TASK DESCRIPTION
Please output each line of the data exactly as it appears.

DATASET CONTENT

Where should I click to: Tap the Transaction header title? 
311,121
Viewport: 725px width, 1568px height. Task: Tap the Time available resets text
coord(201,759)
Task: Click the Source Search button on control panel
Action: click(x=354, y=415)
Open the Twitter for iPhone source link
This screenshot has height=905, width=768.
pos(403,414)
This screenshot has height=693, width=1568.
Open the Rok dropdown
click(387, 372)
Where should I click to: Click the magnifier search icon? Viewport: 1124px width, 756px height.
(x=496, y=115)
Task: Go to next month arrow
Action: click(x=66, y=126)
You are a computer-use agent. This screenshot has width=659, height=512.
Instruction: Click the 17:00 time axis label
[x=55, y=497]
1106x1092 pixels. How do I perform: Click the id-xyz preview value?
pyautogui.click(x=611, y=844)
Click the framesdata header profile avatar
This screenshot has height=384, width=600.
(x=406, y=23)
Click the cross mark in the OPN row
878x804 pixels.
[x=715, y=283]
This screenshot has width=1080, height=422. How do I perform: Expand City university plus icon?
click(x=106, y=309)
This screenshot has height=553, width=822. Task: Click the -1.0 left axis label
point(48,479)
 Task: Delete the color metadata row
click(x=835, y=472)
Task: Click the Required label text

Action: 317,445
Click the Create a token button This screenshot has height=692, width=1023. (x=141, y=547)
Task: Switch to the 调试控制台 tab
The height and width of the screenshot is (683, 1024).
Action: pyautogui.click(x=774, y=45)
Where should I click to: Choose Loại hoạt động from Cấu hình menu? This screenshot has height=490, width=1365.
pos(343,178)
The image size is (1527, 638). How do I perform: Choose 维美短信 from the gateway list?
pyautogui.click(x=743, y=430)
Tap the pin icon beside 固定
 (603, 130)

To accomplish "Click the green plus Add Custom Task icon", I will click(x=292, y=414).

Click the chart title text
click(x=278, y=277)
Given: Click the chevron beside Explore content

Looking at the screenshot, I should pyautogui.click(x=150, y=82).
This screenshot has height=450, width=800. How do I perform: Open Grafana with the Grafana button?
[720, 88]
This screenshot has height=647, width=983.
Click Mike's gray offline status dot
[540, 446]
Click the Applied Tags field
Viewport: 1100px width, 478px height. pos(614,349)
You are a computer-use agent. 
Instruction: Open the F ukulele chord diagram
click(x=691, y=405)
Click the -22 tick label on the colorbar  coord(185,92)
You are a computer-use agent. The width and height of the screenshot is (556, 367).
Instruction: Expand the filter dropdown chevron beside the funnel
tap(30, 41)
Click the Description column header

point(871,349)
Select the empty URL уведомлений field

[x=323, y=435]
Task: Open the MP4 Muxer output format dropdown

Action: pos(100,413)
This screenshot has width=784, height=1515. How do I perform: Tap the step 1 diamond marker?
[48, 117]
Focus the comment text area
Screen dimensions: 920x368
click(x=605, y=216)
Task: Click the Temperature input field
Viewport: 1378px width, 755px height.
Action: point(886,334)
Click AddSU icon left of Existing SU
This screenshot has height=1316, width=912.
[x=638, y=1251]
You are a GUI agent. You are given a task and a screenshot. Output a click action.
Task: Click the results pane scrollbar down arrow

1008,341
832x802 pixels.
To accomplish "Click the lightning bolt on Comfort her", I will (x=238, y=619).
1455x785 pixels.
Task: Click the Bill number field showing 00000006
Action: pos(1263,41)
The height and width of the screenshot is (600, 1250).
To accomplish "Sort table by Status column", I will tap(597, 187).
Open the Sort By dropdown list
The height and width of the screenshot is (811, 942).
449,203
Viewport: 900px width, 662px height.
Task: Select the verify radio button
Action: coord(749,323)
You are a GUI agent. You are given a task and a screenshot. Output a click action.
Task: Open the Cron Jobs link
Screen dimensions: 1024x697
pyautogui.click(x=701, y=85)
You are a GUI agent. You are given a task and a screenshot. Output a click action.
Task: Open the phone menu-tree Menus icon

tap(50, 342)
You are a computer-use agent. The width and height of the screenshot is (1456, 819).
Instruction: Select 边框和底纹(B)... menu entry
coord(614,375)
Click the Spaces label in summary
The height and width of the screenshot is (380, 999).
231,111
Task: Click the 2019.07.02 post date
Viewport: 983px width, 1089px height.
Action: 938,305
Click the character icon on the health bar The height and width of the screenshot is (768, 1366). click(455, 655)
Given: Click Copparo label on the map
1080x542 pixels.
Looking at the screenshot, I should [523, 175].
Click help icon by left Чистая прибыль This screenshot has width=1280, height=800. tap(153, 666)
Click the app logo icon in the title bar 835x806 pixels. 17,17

THE COMPLETED TASK
Where should I click to: Tap the Transaction header title? 
311,121
Viewport: 725px width, 1568px height. Task: Tap the Time available resets text
coord(201,759)
Task: Click the Source Search button on control panel
Action: click(x=354, y=415)
Open the Twitter for iPhone source link
This screenshot has height=905, width=768.
pos(403,414)
This screenshot has height=693, width=1568.
Open the Rok dropdown
click(387, 372)
Where should I click to: Click the magnifier search icon? Viewport: 1124px width, 756px height.
(x=496, y=115)
Task: Go to next month arrow
Action: click(x=66, y=126)
You are a computer-use agent. This screenshot has width=659, height=512.
Instruction: Click the 17:00 time axis label
[x=55, y=497]
1106x1092 pixels. How do I perform: Click the id-xyz preview value?
pyautogui.click(x=611, y=844)
Click the framesdata header profile avatar
This screenshot has height=384, width=600.
(x=406, y=23)
Click the cross mark in the OPN row
878x804 pixels.
[x=715, y=283]
This screenshot has width=1080, height=422. How do I perform: Expand City university plus icon?
click(x=106, y=309)
This screenshot has height=553, width=822. Task: Click the -1.0 left axis label
point(48,479)
 Task: Delete the color metadata row
click(x=835, y=472)
Task: Click the Required label text

Action: 317,445
Click the Create a token button This screenshot has height=692, width=1023. (x=141, y=547)
Task: Switch to the 调试控制台 tab
The height and width of the screenshot is (683, 1024).
Action: pyautogui.click(x=774, y=45)
Where should I click to: Choose Loại hoạt động from Cấu hình menu? This screenshot has height=490, width=1365.
pos(343,178)
The image size is (1527, 638). How do I perform: Choose 维美短信 from the gateway list?
pyautogui.click(x=743, y=430)
Tap the pin icon beside 固定
 (603, 130)

To accomplish "Click the green plus Add Custom Task icon", I will click(x=292, y=414).

Click the chart title text
click(x=278, y=277)
Given: Click the chevron beside Explore content

Looking at the screenshot, I should pyautogui.click(x=150, y=82).
This screenshot has height=450, width=800. How do I perform: Open Grafana with the Grafana button?
[720, 88]
This screenshot has height=647, width=983.
Click Mike's gray offline status dot
[540, 446]
Click the Applied Tags field
Viewport: 1100px width, 478px height. pos(614,349)
You are a computer-use agent. 
Instruction: Open the F ukulele chord diagram
click(x=691, y=405)
Click the -22 tick label on the colorbar  coord(185,92)
You are a computer-use agent. The width and height of the screenshot is (556, 367).
Instruction: Expand the filter dropdown chevron beside the funnel
tap(30, 41)
Click the Description column header

point(871,349)
Select the empty URL уведомлений field

[x=323, y=435]
Task: Open the MP4 Muxer output format dropdown

Action: pos(100,413)
This screenshot has width=784, height=1515. How do I perform: Tap the step 1 diamond marker?
[48, 117]
Focus the comment text area
Screen dimensions: 920x368
click(x=605, y=216)
Task: Click the Temperature input field
Viewport: 1378px width, 755px height.
Action: point(886,334)
Click AddSU icon left of Existing SU
This screenshot has height=1316, width=912.
[x=638, y=1251]
You are a GUI agent. You are given a task and a screenshot. Output a click action.
Task: Click the results pane scrollbar down arrow

1008,341
832x802 pixels.
To accomplish "Click the lightning bolt on Comfort her", I will (x=238, y=619).
1455x785 pixels.
Task: Click the Bill number field showing 00000006
Action: pos(1263,41)
The height and width of the screenshot is (600, 1250).
To accomplish "Sort table by Status column", I will tap(597, 187).
Open the Sort By dropdown list
The height and width of the screenshot is (811, 942).
449,203
Viewport: 900px width, 662px height.
Task: Select the verify radio button
Action: coord(749,323)
You are a GUI agent. You are given a task and a screenshot. Output a click action.
Task: Open the Cron Jobs link
Screen dimensions: 1024x697
pyautogui.click(x=701, y=85)
You are a GUI agent. You are given a task and a screenshot. Output a click action.
Task: Open the phone menu-tree Menus icon

tap(50, 342)
You are a computer-use agent. The width and height of the screenshot is (1456, 819).
Instruction: Select 边框和底纹(B)... menu entry
coord(614,375)
Click the Spaces label in summary
The height and width of the screenshot is (380, 999).
231,111
Task: Click the 2019.07.02 post date
Viewport: 983px width, 1089px height.
Action: 938,305
Click the character icon on the health bar The height and width of the screenshot is (768, 1366). click(455, 655)
Given: Click Copparo label on the map
1080x542 pixels.
Looking at the screenshot, I should [523, 175].
Click help icon by left Чистая прибыль This screenshot has width=1280, height=800. tap(153, 666)
Click the app logo icon in the title bar 835x806 pixels. 17,17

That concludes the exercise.